I hit one of my mirrors, and the edge shattered, so I decided to respray it. It looks great now, although it still needs the clear coat, which will go on next week.

What should I do to finish it off, would I need some decent polish, or is a gentle polish OK? The toughest polish I've got is some Megs Swirl remover, which I think is quite gentle, and I haven't got a machine polisher :buffer: . Will this polish be good enough, and if not, what would you recommend?

Also, how hard will the clear coat be? My car is a Fiat, which would have soft paint, but the spray (can) I've got is just a general one and not any particular brand.
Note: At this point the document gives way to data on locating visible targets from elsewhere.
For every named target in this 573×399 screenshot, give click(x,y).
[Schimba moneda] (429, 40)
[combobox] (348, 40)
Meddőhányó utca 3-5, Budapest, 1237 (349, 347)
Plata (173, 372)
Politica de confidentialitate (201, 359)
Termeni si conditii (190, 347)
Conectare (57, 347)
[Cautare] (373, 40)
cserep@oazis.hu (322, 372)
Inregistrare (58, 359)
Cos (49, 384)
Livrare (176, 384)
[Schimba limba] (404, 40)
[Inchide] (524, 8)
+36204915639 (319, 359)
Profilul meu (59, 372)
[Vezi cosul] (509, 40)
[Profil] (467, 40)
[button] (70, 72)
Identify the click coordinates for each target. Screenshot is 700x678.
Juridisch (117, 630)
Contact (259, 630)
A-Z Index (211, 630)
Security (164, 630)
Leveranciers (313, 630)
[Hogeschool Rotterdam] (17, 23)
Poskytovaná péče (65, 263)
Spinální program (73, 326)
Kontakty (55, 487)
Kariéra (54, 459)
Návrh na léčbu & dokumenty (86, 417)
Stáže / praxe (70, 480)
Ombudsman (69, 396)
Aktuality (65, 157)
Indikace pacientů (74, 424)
Or does the hardness depend on the temperature etc?

I was going to post some pictures, but my camera isn't very good, so they looked rubbish  . If all goes well I may decide to tackle my bumper and/or bonnet in the Summer  . I'm also planning to get a polisher, maybe the Megs one, but not until next year.


----------



## Wheelie_Clean (Jun 16, 2007)

One thing I would say when spraying lacquer from a can is to apply it very thinly, it will look matt and barely covered. Don't be tempted to spray until the surface goes glossy, it will be too thick and will run! 4 or 5 very light coats should suffice then leave to harden for a week and polish with whatever you have available.


----------



## Trune (Jun 19, 2007)

definatly take the advice.... very very thin layers! u can put more on but cant take it off.
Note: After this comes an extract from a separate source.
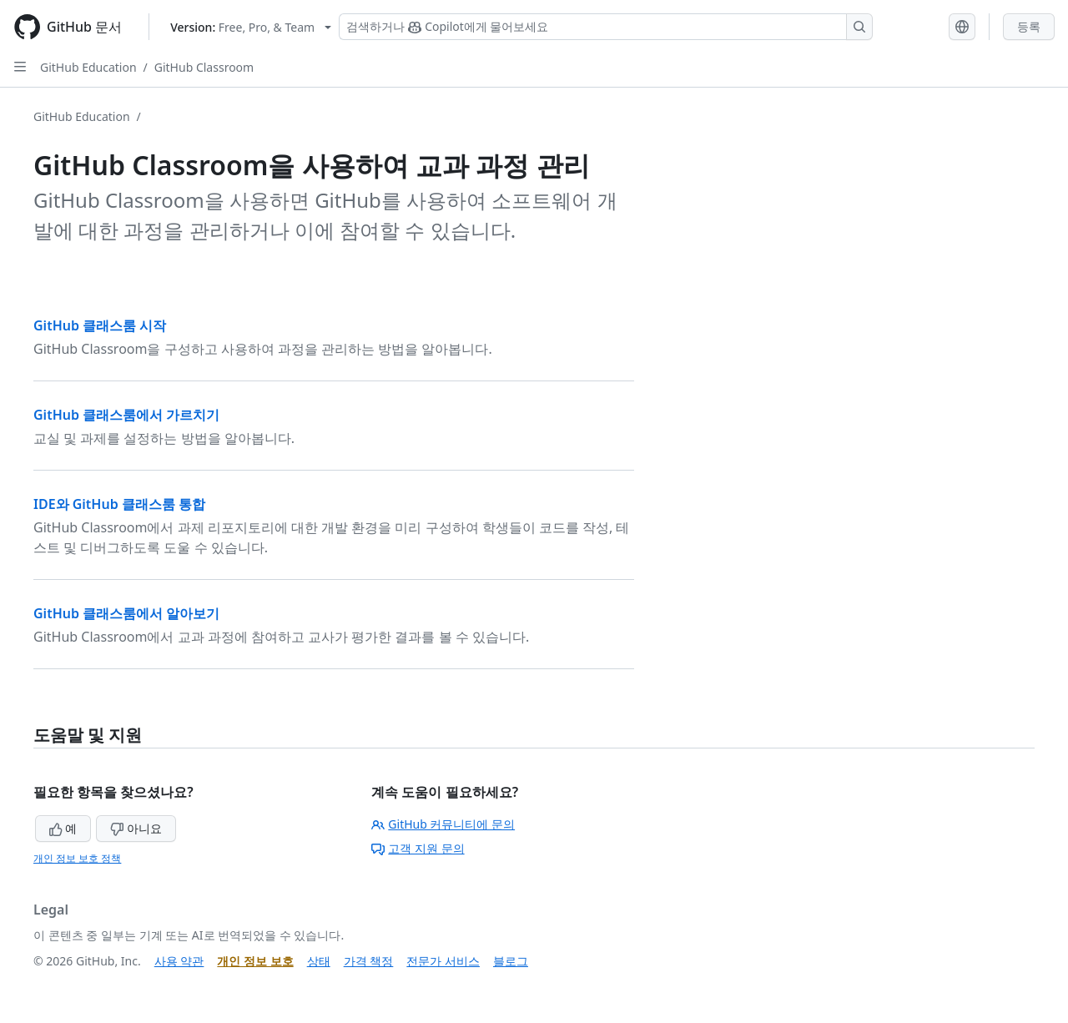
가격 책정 (369, 961)
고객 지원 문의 (417, 848)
Dust it, let it dry and dust it some more with the laquer!


----------



## Advanced Driver (Jun 24, 2006)

Wheelie_Clean said:


> 4 or 5 very light coats should suffice then leave to harden for a week and polish with whatever you have available.
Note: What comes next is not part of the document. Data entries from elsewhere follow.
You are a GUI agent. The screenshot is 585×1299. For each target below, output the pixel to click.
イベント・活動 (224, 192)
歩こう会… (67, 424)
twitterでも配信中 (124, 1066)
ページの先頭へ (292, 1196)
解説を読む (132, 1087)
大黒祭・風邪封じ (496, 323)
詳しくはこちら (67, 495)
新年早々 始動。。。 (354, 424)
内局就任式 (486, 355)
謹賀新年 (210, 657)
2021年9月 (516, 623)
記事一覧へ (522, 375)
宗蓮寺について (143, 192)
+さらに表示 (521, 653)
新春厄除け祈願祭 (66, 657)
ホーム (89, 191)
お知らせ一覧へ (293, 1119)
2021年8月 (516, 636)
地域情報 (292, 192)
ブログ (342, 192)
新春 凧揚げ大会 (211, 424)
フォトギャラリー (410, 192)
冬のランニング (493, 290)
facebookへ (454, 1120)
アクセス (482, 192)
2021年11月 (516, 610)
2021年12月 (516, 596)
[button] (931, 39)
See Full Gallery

That's interesting, most things say do 1 or 2 coats, or are cans different to spray guns? I'll try aiming for 4/5 coats. I'm a wondering whether it will be possible to see the clear coat because it's clear lol. I'm going to do a bit of 2000G wet and dry before the laquer too.


----------



## Wheelie_Clean (Jun 16, 2007)

Using a spray can is a million miles away from using a gun and compressor. Much less control with a can hence the advice to put on more thin coats rather than 2 thicker ones. You will only need to wait 5 minutes between coats.


----------



## Advanced Driver (Jun 24, 2006)

Wheelie_Clean said:


> Using a spray can is a million miles away from using a gun and compressor. Much less control with a can hence the advice to put on more thin coats rather than 2 thicker ones. You will only need to wait 5 minutes between coats.


:doublesho The cans say 10-15 minutes between coats.

There's one other question I forgot to ask too. There are a few small scratches on my mirror from when I was rubbing it down. How should I polish these? I've got some Autoglym glass polish, but is that I proper polish or just a cleaner?


----------



## Wheelie_Clean (Jun 16, 2007)

If you are only applying very thinly 5 minutes would be fine.

Thicker coats would take longer in between.

If you have put scratches in the glass there is not much you can do without a specialist glass polishing kit.

Best to use masking tape to protect the parts you are not painting.


----------